JP,
Your post reminded me that I never replied to your query on another thread regarding sole trader v ltd. co. status. I do not have an accountant but am pretty sure your one is correct, although the gap has narrowed considerably, recently, and there are, at least for me, other factors to consider.
Up until recently small businesses were able to make annual tax savings of up to 4k by operating as a company rather than a sole trader.
Up to Apr 2004 you could pay less tax as a company because (since Apr 2002) small companies paid no corporation tax on the first 10k of profits. Profits between 50k and 300k were taxed at 19% and a system of marginal tax relief smoothed the transition between the 0% and 19% levels for companies with profits between 10k and 50k. As a director/shareholder of your own company you were able to reduce your income tax bill and avoid NI altogether by paying yourself a salary limited to the personal allowance. You then paid yourself the rest of the money in dividends. This was pretty sweet.
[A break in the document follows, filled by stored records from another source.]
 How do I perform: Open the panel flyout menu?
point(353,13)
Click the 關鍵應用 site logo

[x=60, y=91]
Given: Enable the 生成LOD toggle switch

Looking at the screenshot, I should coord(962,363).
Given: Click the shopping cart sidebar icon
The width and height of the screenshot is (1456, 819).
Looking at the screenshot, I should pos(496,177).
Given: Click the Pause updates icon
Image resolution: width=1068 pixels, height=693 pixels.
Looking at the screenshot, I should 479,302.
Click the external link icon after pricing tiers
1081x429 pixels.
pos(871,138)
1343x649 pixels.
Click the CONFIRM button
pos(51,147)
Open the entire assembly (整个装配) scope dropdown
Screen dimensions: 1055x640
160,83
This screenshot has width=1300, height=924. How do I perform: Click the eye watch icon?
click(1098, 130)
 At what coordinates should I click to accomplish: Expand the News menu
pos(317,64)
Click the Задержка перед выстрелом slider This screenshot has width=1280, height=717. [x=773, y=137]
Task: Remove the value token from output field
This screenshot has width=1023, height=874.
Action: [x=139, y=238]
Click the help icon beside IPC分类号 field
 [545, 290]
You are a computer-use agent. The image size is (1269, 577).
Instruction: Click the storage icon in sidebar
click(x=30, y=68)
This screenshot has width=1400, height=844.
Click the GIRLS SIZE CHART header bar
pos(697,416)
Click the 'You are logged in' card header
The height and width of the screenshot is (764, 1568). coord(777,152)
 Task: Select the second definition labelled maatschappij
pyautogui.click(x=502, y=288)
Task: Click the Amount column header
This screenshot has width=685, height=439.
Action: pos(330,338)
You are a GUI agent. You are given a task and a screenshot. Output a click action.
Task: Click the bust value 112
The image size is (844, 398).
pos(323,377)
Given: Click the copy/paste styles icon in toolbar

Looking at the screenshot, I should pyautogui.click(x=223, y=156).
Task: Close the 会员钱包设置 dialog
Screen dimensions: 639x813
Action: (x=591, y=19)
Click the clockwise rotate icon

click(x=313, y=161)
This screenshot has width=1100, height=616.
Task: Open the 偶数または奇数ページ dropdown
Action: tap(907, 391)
But, from Apr 2004, in an attempt to level the field between directors of small companies and the sole traders, any money paid out to an individual as dividends is now taxed at a minimum average corp tax rate of 19%. The change has only affected companies with profits of less than 50k - those with larger profits have always paid tax at an average rate of 19% anyway. If you have a smaller company and want to pay yourself a dividend, but pay an average rate of less than 19%, you now have to find money to pay extra corp tax to the taxman, thus cutting the amount of the dividend.
Business with the least profits have to pay the most extra in corp tax, but even so, they still pay less tax overall than they would as sole traders.
However against the tax saving advantages of incorporating, people who are thinking of operating as a company need to consider the drawbacks, which include:
More formal and costly accounting and reporting requirements.
More formal procedures for drawing money from the business
Tougher rules for expenses and fringe benefits
In short, though I might save a little tax by being self-employed (considerably less than before) I am a great fan of simplicity, doing my own accounts and understanding them etc., and the gap has narrowed sufficiently since Apr 2004 to make me unwilling to change tack.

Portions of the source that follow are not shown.